Rethinking Domain Generalization: Discriminability and Generalizability
Shaocong Long, Qianyu Zhou, Chenhao Ying, Lizhuang Ma, Yuan Luo
TL;DR
This paper addresses domain generalization by tackling the tension between discriminability and generalizability, noting that traditional DG methods often degrade discriminability via spurious correlations. It proposes DMDA, a framework composed of Selective Channel Pruning (SCP) to remove unstable channels and Micro-level Distribution Alignment (MDA) to align semantics at a finer granularity across domains using latent semantics from domain-specific experts. The optimization couples a classification objective with a semantic-aware invariance term implemented as a minimax game against a distribution approximator, promoting micro-level domain alignment while preserving informative features.
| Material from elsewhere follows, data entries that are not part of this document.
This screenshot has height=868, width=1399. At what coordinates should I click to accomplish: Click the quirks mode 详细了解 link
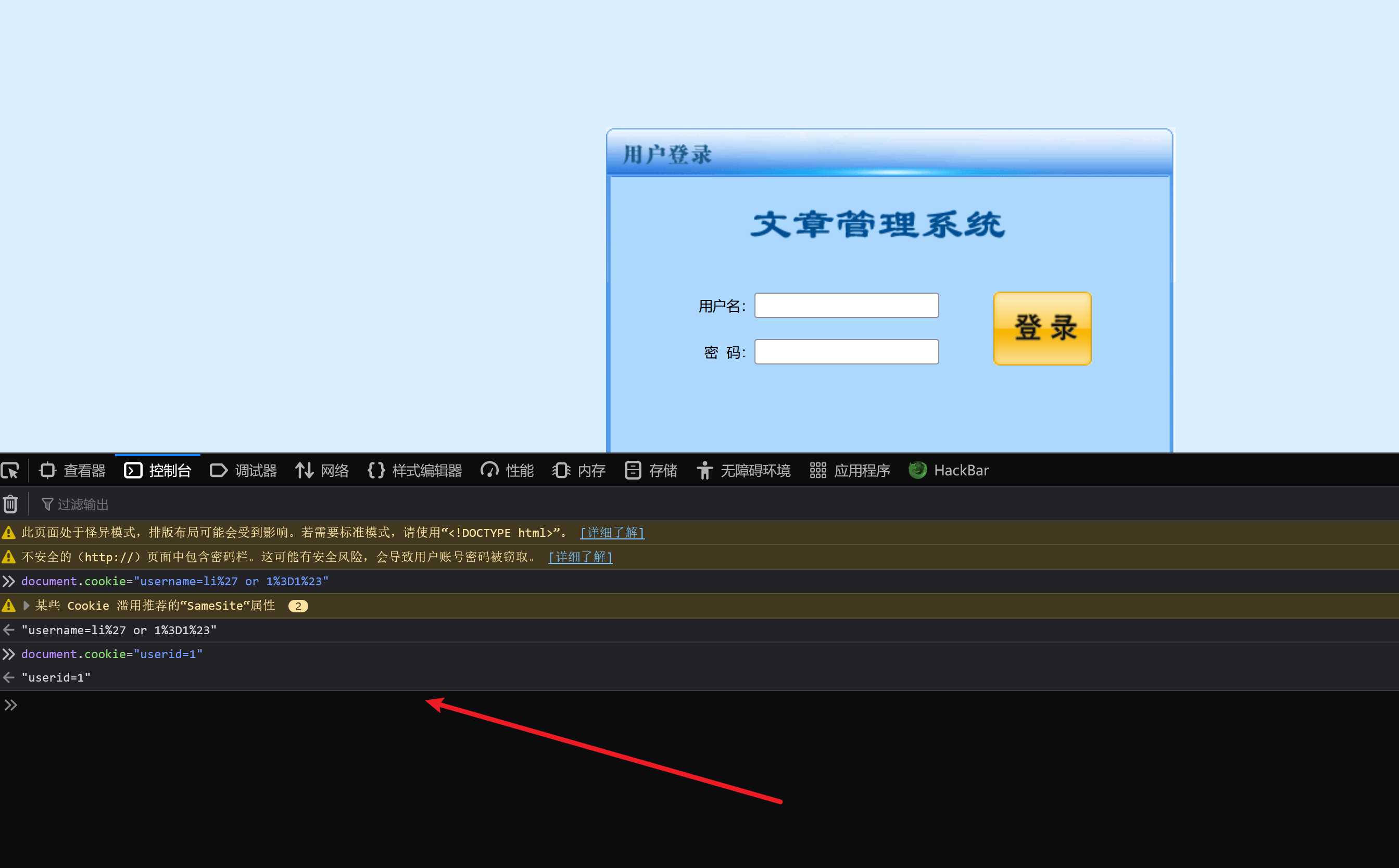tap(612, 533)
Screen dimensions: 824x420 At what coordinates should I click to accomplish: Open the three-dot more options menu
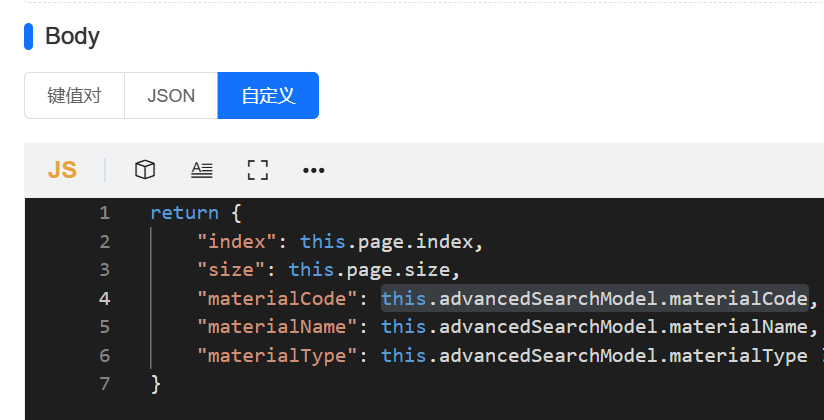[x=314, y=170]
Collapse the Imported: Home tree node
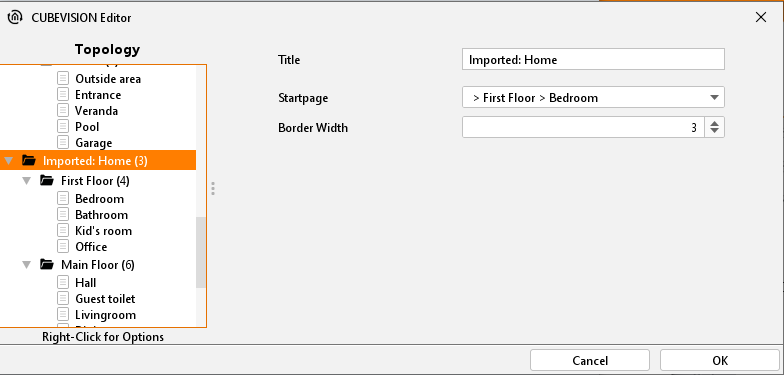The image size is (784, 375). pos(8,161)
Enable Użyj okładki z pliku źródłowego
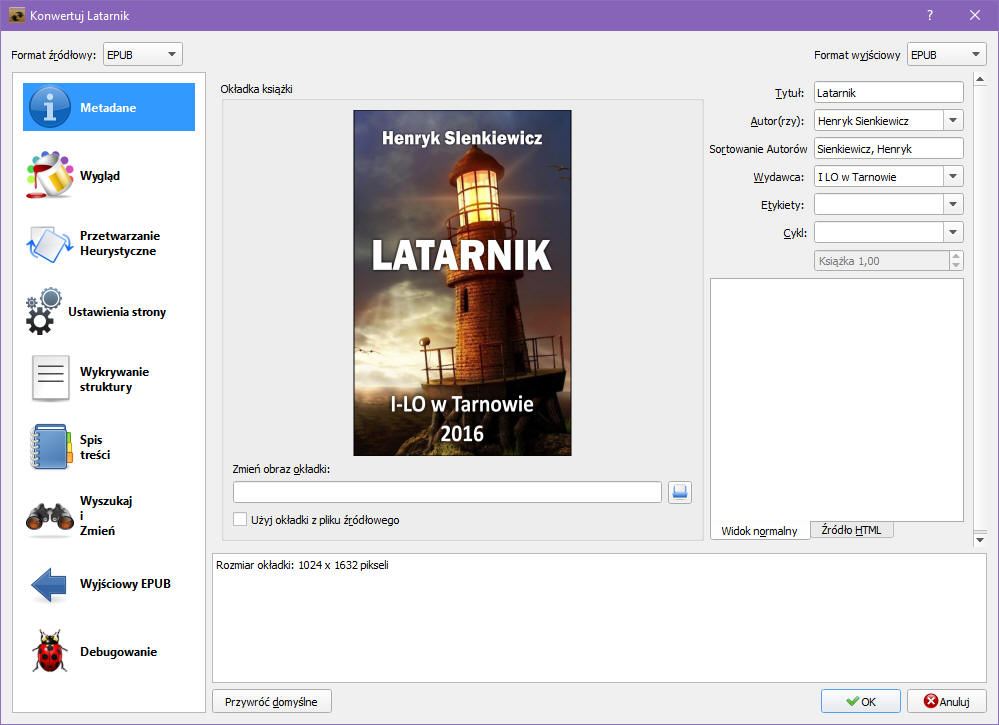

Empirical results across five benchmarks show DMDA achieving competitive or superior performance, with pronounced gains in hard transfer scenarios, and ablations confirm the complementary roles of SCP and MDA in enhancing generalization. The approach offers a principled path toward DG by emphasizing stable factor selection and micro-level semantics-aware alignment, with potential impact on robust cross-domain learning in vision tasks.
Abstract
Domain generalization(DG) endeavors to develop robust models that possess strong generalizability while preserving excellent discriminability. Nonetheless, pivotal DG techniques tend to improve the feature generalizability by learning domain-invariant representations, inadvertently overlooking the feature discriminability. On the one hand, the simultaneous attainment of generalizability and discriminability of features presents a complex challenge, often entailing inherent contradictions. This challenge becomes particularly pronounced when domain-invariant features manifest reduced discriminability owing to the inclusion of unstable factors, i.e., spurious correlations. On the other hand, prevailing domain-invariant methods can be categorized as category-level alignment, susceptible to discarding indispensable features possessing substantial generalizability and narrowing intra-class variations. To surmount these obstacles, we rethink DG from a new perspective that concurrently imbues features with formidable discriminability and robust generalizability, and present a novel framework, namely, Discriminative Microscopic Distribution Alignment~(DMDA). DMDA incorporates two core components: Selective Channel Pruning~(SCP) and Micro-level Distribution Alignment~(MDA). Concretely, SCP attempts to curtail redundancy within neural networks, prioritizing stable attributes conducive to accurate classification. This approach alleviates the adverse effect of spurious domain invariance and amplifies the feature discriminability. Besides, MDA accentuates micro-level alignment within each class, going beyond mere category-level alignment. Extensive experiments on four benchmark datasets corroborate that DMDA achieves comparable results to state-of-the-art methods in DG, underscoring the efficacy of our method.